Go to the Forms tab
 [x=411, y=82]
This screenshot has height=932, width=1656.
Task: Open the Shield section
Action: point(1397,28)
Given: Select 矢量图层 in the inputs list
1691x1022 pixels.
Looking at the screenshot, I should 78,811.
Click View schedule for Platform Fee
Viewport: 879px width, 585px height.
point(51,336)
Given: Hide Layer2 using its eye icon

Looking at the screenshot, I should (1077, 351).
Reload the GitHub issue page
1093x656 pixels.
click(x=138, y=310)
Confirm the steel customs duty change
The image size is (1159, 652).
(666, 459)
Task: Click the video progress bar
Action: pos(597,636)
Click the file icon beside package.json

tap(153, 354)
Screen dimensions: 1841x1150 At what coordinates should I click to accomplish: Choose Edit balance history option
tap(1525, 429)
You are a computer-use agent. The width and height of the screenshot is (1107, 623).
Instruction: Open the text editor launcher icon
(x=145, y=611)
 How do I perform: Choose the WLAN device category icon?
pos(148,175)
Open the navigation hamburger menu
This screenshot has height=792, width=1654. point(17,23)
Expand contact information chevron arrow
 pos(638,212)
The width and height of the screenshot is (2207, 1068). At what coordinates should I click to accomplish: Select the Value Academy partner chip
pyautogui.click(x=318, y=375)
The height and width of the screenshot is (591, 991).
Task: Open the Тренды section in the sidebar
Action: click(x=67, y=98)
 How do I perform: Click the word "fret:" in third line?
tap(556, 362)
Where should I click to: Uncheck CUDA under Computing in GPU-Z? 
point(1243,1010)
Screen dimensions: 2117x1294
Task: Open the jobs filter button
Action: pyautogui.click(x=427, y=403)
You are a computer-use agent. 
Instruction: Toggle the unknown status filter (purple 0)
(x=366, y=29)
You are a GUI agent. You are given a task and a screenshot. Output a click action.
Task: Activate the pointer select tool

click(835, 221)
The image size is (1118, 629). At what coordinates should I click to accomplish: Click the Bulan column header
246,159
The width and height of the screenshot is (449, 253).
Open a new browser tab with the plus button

PROBLEM REQUIREMENTS ->
Begin with the line that contains "The image size is (1118, 629)." and print each line exactly until the data ends, including the last line.

TASK SOLUTION ->
The image size is (1118, 629). At what coordinates should I click to accomplish: Click the Bulan column header
246,159
The width and height of the screenshot is (449, 253).
Open a new browser tab with the plus button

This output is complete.